▸ **SUPPLIED MATERIAL**:
§ §

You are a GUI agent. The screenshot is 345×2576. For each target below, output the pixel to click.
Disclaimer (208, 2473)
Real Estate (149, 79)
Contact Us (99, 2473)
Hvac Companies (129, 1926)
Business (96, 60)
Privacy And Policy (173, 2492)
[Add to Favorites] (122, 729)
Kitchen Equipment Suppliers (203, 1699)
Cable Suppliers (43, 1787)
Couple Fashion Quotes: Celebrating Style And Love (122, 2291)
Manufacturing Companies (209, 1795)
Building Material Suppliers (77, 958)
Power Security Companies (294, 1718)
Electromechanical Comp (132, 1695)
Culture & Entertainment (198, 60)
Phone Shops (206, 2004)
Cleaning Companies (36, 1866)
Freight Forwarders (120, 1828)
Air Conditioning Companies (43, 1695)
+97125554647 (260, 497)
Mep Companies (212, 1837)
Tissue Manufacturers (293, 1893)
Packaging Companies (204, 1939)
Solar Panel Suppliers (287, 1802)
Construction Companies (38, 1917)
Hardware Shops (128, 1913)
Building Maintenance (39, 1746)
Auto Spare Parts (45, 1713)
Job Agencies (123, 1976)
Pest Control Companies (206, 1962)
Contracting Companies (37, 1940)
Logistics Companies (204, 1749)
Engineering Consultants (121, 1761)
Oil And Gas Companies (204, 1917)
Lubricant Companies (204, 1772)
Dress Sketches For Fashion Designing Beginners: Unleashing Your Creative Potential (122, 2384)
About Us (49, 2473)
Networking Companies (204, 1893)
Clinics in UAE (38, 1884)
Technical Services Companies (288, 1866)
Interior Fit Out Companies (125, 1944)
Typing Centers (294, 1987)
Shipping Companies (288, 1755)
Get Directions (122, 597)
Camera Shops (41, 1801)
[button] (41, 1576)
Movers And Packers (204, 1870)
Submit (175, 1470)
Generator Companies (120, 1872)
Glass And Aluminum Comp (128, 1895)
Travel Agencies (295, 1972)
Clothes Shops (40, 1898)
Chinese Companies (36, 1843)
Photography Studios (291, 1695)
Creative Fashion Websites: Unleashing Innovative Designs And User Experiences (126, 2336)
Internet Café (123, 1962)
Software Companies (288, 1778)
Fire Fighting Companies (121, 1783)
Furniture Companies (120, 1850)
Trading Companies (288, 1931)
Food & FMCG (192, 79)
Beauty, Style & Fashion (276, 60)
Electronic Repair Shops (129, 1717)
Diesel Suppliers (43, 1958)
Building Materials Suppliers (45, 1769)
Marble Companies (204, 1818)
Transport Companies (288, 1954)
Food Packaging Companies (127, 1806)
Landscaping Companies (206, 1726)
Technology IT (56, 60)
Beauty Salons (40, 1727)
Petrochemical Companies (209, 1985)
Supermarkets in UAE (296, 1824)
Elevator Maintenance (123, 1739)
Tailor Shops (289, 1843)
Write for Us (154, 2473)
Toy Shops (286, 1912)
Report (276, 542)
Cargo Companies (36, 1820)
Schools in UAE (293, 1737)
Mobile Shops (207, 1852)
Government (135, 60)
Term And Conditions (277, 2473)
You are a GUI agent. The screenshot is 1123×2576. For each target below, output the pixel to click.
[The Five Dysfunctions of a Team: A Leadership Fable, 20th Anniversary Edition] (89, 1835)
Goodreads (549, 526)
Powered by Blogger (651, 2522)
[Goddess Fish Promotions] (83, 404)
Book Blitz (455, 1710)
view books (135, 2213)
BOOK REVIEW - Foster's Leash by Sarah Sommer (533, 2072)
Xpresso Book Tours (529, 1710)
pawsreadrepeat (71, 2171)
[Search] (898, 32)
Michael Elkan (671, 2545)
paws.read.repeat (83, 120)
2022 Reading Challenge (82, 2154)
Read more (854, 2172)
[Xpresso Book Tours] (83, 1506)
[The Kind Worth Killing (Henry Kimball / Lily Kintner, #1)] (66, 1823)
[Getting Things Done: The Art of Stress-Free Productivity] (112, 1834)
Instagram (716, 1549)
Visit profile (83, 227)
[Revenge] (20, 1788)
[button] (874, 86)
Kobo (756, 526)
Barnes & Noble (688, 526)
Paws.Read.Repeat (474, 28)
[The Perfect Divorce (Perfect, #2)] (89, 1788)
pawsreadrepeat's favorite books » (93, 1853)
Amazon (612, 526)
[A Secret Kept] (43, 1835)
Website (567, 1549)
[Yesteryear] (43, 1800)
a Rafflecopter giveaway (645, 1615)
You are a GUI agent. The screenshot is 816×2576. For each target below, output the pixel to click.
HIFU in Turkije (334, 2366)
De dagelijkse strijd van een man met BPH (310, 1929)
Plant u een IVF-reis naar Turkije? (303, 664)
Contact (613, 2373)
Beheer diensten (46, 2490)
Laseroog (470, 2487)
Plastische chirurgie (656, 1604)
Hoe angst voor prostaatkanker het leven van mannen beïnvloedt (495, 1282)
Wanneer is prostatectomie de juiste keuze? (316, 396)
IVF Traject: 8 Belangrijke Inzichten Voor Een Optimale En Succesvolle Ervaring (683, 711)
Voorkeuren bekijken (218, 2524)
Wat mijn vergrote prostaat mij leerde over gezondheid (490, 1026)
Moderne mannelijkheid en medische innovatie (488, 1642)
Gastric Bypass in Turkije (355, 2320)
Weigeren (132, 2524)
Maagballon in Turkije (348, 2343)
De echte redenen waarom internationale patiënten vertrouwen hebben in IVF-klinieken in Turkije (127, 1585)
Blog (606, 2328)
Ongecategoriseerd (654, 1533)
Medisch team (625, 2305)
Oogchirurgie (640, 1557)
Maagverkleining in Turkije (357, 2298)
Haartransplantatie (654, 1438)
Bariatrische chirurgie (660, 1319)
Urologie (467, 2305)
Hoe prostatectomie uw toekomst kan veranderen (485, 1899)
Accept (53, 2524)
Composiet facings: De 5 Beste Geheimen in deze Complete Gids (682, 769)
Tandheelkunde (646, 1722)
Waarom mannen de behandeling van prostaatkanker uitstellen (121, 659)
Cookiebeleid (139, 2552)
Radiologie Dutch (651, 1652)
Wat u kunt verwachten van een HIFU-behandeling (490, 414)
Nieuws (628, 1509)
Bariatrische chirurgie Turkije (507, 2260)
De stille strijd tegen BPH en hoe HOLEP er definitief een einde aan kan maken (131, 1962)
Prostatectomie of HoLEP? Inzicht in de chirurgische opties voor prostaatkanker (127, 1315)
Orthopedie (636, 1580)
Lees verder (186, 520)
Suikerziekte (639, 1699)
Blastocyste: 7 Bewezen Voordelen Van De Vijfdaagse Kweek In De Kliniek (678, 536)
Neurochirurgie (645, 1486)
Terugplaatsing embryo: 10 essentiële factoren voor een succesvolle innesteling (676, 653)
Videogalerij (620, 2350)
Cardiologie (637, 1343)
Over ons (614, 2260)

§ §

▸ **EXERCISE**: From the material above, copy out every line bearing the string "behandeling".

▸ **RESULT FOR THIS EXERCISE**:
Waarom mannen de behandeling van prostaatkanker uitstellen (121, 659)
Wat u kunt verwachten van een HIFU-behandeling (490, 414)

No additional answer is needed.